##### Record set
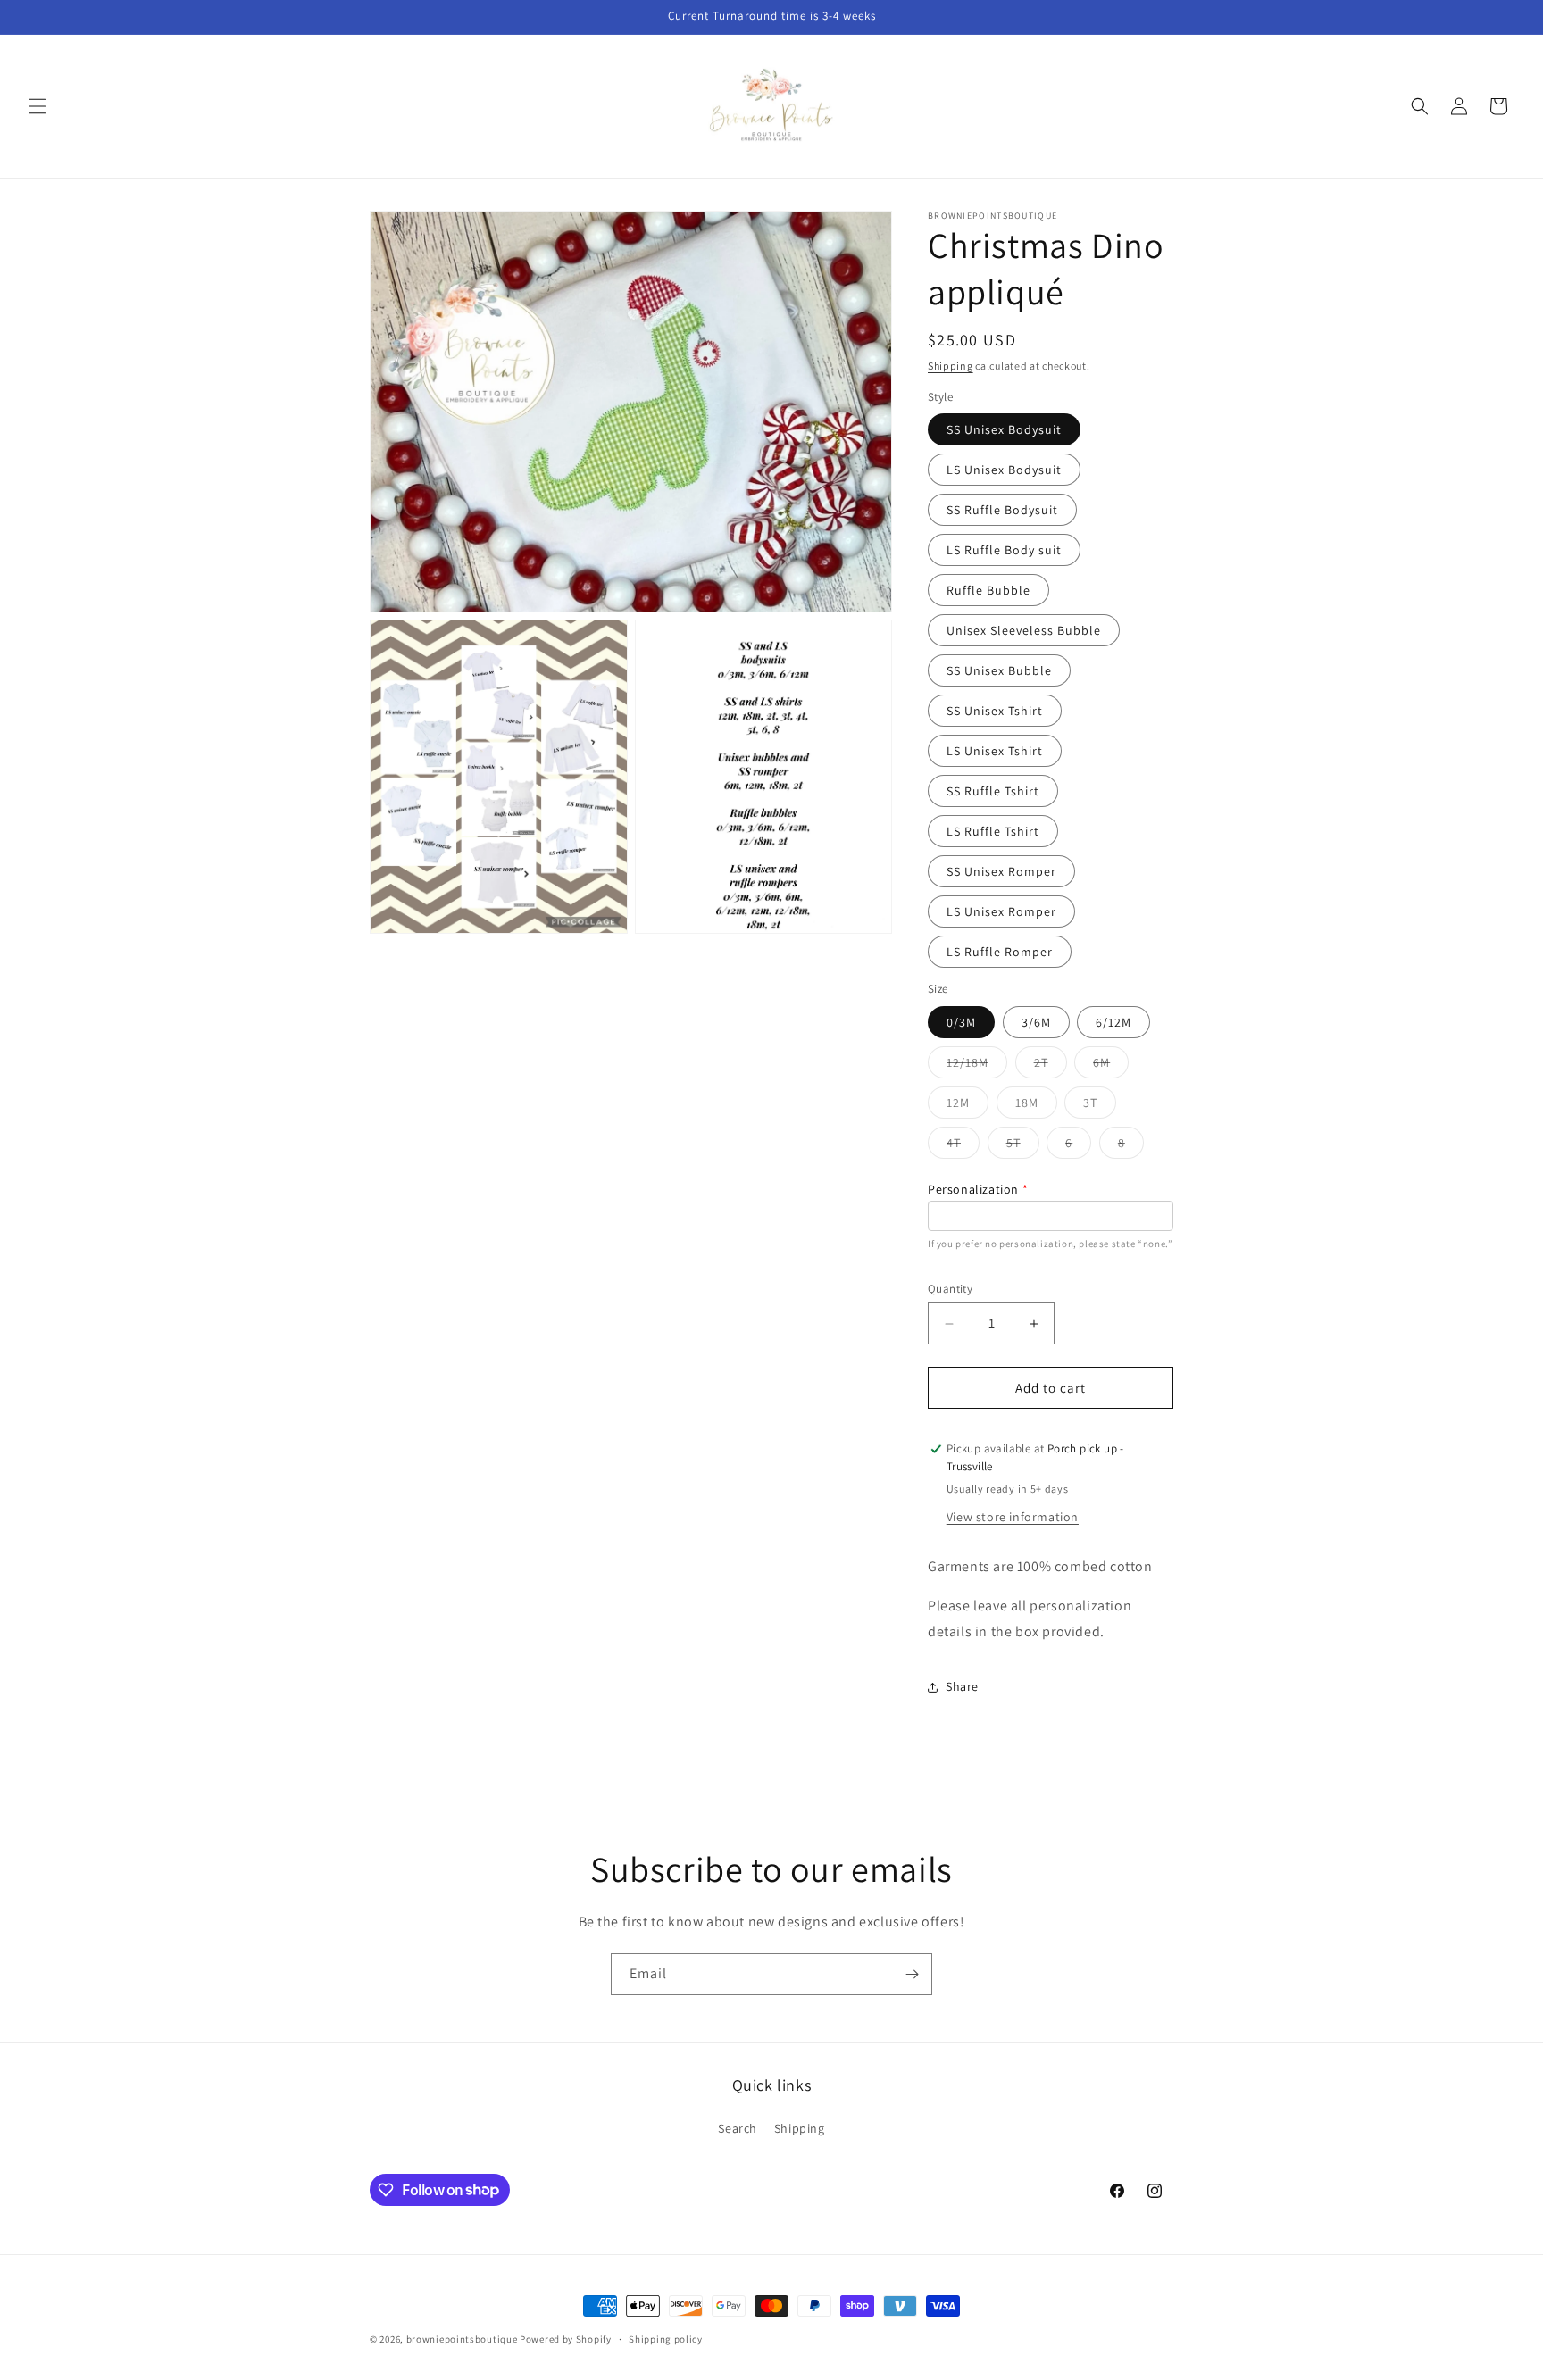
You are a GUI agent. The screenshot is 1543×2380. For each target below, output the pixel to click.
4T (963, 1146)
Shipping (950, 365)
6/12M (1113, 1022)
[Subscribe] (911, 1974)
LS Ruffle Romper (1000, 952)
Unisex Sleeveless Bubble (1024, 630)
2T (1050, 1065)
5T (1022, 1146)
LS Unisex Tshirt (995, 751)
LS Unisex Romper (1001, 911)
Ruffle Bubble (988, 590)
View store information (1013, 1517)
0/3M (961, 1022)
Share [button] (962, 1686)
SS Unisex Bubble (999, 670)
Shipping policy (666, 2338)
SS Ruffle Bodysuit (1002, 510)
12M (967, 1106)
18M (1036, 1106)
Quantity (950, 1288)
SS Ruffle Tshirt (993, 791)
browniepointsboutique (462, 2339)
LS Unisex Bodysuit (1004, 470)
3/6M (1036, 1022)
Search (737, 2128)
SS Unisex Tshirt (995, 711)
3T (1099, 1106)
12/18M (977, 1065)
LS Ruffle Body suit (1004, 550)
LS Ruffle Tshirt (993, 831)
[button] (37, 106)
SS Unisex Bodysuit (1004, 429)
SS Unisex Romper (1001, 871)
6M (1111, 1065)
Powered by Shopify (566, 2339)
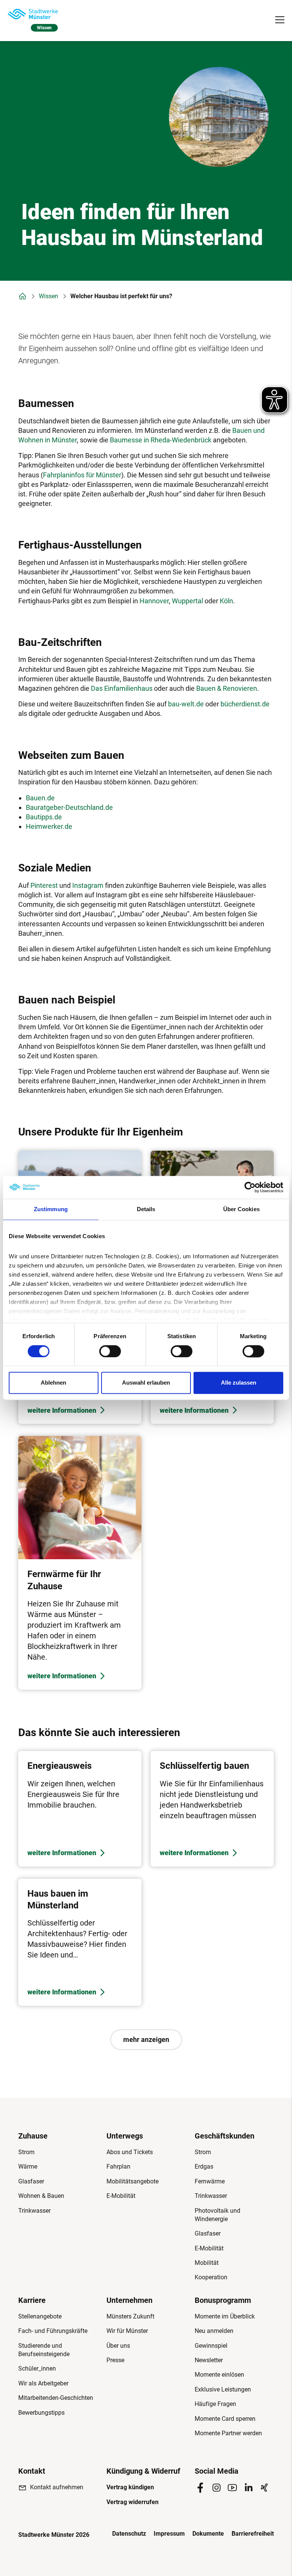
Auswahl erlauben (146, 1383)
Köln (226, 601)
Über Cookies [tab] (241, 1209)
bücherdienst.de (245, 704)
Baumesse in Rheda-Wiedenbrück (160, 440)
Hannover (154, 601)
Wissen (48, 296)
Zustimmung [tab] (51, 1209)
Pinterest (44, 885)
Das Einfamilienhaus (121, 688)
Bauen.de (40, 798)
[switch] (110, 1351)
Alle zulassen (238, 1383)
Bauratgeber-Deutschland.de (69, 807)
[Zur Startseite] (33, 14)
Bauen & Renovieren (226, 688)
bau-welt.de (186, 704)
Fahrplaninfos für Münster (82, 475)
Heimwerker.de (49, 826)
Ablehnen (53, 1383)
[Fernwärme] (79, 1562)
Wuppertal (187, 601)
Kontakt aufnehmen (56, 2487)
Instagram (87, 885)
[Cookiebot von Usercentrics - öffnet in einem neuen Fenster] (250, 1187)
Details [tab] (146, 1209)
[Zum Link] (79, 1808)
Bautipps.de (44, 817)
##########
What you need to do:
Every line of the material must be repeated exactly; pictures stay out.

Response to this task:
You are a GUI agent. The screenshot is 1543×2380. For each target below, output the pixel to click.
4T (963, 1146)
Shipping (950, 365)
6/12M (1113, 1022)
[Subscribe] (911, 1974)
LS Ruffle Romper (1000, 952)
Unisex Sleeveless Bubble (1024, 630)
2T (1050, 1065)
5T (1022, 1146)
LS Unisex Tshirt (995, 751)
LS Unisex Romper (1001, 911)
Ruffle Bubble (988, 590)
View store information (1013, 1517)
0/3M (961, 1022)
Share [button] (962, 1686)
SS Unisex Bubble (999, 670)
Shipping policy (666, 2338)
SS Ruffle Bodysuit (1002, 510)
12M (967, 1106)
18M (1036, 1106)
Quantity (950, 1288)
SS Ruffle Tshirt (993, 791)
browniepointsboutique (462, 2339)
LS Unisex Bodysuit (1004, 470)
3/6M (1036, 1022)
Search (737, 2128)
SS Unisex Tshirt (995, 711)
3T (1099, 1106)
12/18M (977, 1065)
LS Ruffle Body suit (1004, 550)
LS Ruffle Tshirt (993, 831)
[button] (37, 106)
SS Unisex Bodysuit (1004, 429)
SS Unisex Romper (1001, 871)
6M (1111, 1065)
Powered by Shopify (566, 2339)
Auswahl erlauben (146, 1383)
Köln (226, 601)
Über Cookies [tab] (241, 1209)
bücherdienst.de (245, 704)
Baumesse in Rheda-Wiedenbrück (160, 440)
Hannover (154, 601)
Wissen (48, 296)
Zustimmung [tab] (51, 1209)
Pinterest (44, 885)
Das Einfamilienhaus (121, 688)
Bauen.de (40, 798)
[switch] (110, 1351)
Alle zulassen (238, 1383)
Bauratgeber-Deutschland.de (69, 807)
[Zur Startseite] (33, 14)
Bauen & Renovieren (226, 688)
bau-welt.de (186, 704)
Fahrplaninfos für Münster (82, 475)
Heimwerker.de (49, 826)
Ablehnen (53, 1383)
[Fernwärme] (79, 1562)
Wuppertal (187, 601)
Kontakt aufnehmen (56, 2487)
Instagram (87, 885)
[Cookiebot von Usercentrics - öffnet in einem neuen Fenster] (250, 1187)
Details [tab] (146, 1209)
[Zum Link] (79, 1808)
Bautipps.de (44, 817)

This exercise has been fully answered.